» **Input data**
⟨

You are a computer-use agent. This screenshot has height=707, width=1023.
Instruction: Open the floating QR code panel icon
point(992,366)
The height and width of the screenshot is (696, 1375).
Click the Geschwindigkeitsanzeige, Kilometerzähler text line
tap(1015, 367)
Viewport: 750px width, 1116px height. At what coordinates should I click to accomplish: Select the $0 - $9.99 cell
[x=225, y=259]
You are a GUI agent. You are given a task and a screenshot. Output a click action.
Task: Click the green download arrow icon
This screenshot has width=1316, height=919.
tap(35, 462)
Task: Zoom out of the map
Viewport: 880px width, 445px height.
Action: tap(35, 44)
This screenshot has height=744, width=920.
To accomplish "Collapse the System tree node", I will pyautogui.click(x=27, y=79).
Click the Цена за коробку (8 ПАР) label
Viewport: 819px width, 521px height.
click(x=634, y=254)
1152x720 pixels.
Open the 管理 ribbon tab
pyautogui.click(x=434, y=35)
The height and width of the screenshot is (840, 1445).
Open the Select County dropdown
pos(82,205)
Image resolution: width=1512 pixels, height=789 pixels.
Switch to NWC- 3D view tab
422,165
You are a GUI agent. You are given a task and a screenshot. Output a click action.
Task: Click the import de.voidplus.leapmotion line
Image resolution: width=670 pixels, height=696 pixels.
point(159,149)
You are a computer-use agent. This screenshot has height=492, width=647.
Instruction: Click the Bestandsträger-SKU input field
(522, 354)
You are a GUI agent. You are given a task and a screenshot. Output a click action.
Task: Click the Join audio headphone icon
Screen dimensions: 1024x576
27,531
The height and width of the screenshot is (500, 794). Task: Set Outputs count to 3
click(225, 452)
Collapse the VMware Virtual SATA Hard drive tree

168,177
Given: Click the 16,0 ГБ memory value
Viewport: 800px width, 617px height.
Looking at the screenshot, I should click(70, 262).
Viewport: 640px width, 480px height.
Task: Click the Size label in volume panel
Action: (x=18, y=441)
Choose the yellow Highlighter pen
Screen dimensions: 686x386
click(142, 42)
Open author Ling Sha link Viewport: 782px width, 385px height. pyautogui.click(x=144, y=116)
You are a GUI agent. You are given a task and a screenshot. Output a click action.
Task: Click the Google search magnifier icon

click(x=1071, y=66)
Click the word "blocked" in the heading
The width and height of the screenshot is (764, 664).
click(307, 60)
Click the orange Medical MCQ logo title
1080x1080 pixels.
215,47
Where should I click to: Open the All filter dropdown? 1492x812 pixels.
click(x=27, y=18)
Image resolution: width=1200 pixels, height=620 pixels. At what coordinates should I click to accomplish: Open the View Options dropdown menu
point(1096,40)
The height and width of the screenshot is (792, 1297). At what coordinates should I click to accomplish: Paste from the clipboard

⟩

» **Your goal**
Please output every line shown above exactly.

» **Reply to the exercise**
You are a computer-use agent. This screenshot has height=707, width=1023.
Instruction: Open the floating QR code panel icon
point(992,366)
The height and width of the screenshot is (696, 1375).
Click the Geschwindigkeitsanzeige, Kilometerzähler text line
tap(1015, 367)
Viewport: 750px width, 1116px height. At what coordinates should I click to accomplish: Select the $0 - $9.99 cell
[x=225, y=259]
You are a GUI agent. You are given a task and a screenshot. Output a click action.
Task: Click the green download arrow icon
This screenshot has width=1316, height=919.
tap(35, 462)
Task: Zoom out of the map
Viewport: 880px width, 445px height.
Action: tap(35, 44)
This screenshot has height=744, width=920.
To accomplish "Collapse the System tree node", I will pyautogui.click(x=27, y=79).
Click the Цена за коробку (8 ПАР) label
Viewport: 819px width, 521px height.
click(x=634, y=254)
1152x720 pixels.
Open the 管理 ribbon tab
pyautogui.click(x=434, y=35)
The height and width of the screenshot is (840, 1445).
Open the Select County dropdown
pos(82,205)
Image resolution: width=1512 pixels, height=789 pixels.
Switch to NWC- 3D view tab
422,165
You are a GUI agent. You are given a task and a screenshot. Output a click action.
Task: Click the import de.voidplus.leapmotion line
Image resolution: width=670 pixels, height=696 pixels.
point(159,149)
You are a computer-use agent. This screenshot has height=492, width=647.
Instruction: Click the Bestandsträger-SKU input field
(522, 354)
You are a GUI agent. You are given a task and a screenshot. Output a click action.
Task: Click the Join audio headphone icon
Screen dimensions: 1024x576
27,531
The height and width of the screenshot is (500, 794). Task: Set Outputs count to 3
click(225, 452)
Collapse the VMware Virtual SATA Hard drive tree

168,177
Given: Click the 16,0 ГБ memory value
Viewport: 800px width, 617px height.
Looking at the screenshot, I should click(70, 262).
Viewport: 640px width, 480px height.
Task: Click the Size label in volume panel
Action: (x=18, y=441)
Choose the yellow Highlighter pen
Screen dimensions: 686x386
click(142, 42)
Open author Ling Sha link Viewport: 782px width, 385px height. pyautogui.click(x=144, y=116)
You are a GUI agent. You are given a task and a screenshot. Output a click action.
Task: Click the Google search magnifier icon

click(x=1071, y=66)
Click the word "blocked" in the heading
The width and height of the screenshot is (764, 664).
click(307, 60)
Click the orange Medical MCQ logo title
1080x1080 pixels.
215,47
Where should I click to: Open the All filter dropdown? 1492x812 pixels.
click(x=27, y=18)
Image resolution: width=1200 pixels, height=620 pixels. At what coordinates should I click to accomplish: Open the View Options dropdown menu
point(1096,40)
The height and width of the screenshot is (792, 1297). At what coordinates should I click to accomplish: Paste from the clipboard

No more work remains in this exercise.